Cela donne l’occasion de réfléchir à ces actes particulièrement dramatiques.

Pourquoi tant de fragilité si jeune ? Ce n’est sans doute pas nouveau. Mais ce n’est pas une raison pour ignorer les causes qui en sont responsables.

J’avais déjà dans « la mondialisation peureuse » signalé le passage d’un monde des mots à celui de l’image. C’est pourquoi le titre de cet article. On pourrait aussi écrire les enfants numériques ou, avec du franglais, l’enfant digital.

 

Jadis ou bien naguère (M. Serres), le harcèlement existait, bien sûr. A l’école nous avions nos têtes de turc, nos trop gros, nos trop maigres, nos rouquins, etc… Et nous ne nous privions pas de s’en moquer. La discrimination, avouons-le, était alors en priorité sociale. Nous étions assez primaires pour rappeler à chacun son origine. Les fils de paysans n’avaient pas plus de chance d’y couper que ceux de notables. Il fallait en trouver un ou plusieurs pour conforter notre existence.

 

Cela se manifestait ORALEMENT. Et les paroles s’envolaient, comme il se doit. Certains osaient les graffiti, les papiers anonymes, mais ce n’était que du périssable. Les jours passaient et les années aussi.

Le paraître était moins prégnant. La différence moqueuse suffisait.

Tout a changé après les années 80, avec la consommanie* chronique. Le paraître est devenu principal, premier. Il faut être « populaire » (mot ramené des feuilletons américains).

La référence est LA marque. Riche ou pauvre il faut la marque à la mode, sinon on est traité de boloss !

En plus, nous sommes progressivement passés de la lettre au chiffre. 0 ou 1. C’est définitif. Du mot à l’image sans que les cours de sémiologie aient été intégrés à ce changement de civilisation. On ingurgitait d’abord et tentait d’assimiler ensuite.

Les mots faisaient voyager notre imagination dans un cadre sagement encré. Il fallait en assembler beaucoup pour décrire une scène, comprendre une situation. Parfois faute de mots, on se tapait dessus.

L’image a raccourci et déformé ce temps. Tout est donné d’un coup. Et sa trace peut être expédiée immédiatement partout. L’immatériel est devenu indispensable. L’informatique a concentré nos perceptions en leur ôtant leur sens. L’enfant digital est né, désarmé comme chacun avant. Mais l’éducation qui passait par les mots a laissé sa place à des images qui ont eu, en plus, le malheur, sans support, d’être partout disponible instantanément.

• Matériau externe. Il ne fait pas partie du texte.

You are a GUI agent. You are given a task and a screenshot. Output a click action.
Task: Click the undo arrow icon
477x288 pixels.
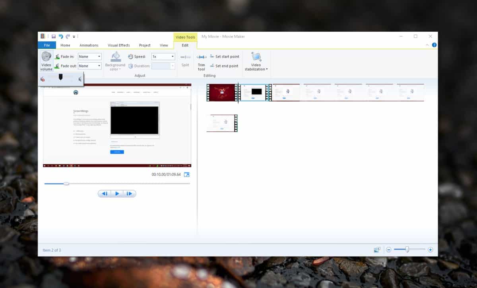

On ne s’est peut-être pas aperçu assez vite que le numérique ne donnait aucune garantie de réalité vraie. Au contraire, le factice, le trafiqué pouvait être offert avec une grande facilité. L’esprit d’un ado en quête de repères avait donc toutes les chances d’être troublé de manière durable et profonde.

Quand cette facilité est utilisée pour nuire, ou simplement charger un enfant fragile des vilénies ordinaires dont raffolent les plus forts, le désastre est proche. D’autant que le monde virtuel ainsi crée est un Moloch qui aspire silencieusement ses proies. Les parents ignorent les méandres des esprits reclus dans leurs chambres.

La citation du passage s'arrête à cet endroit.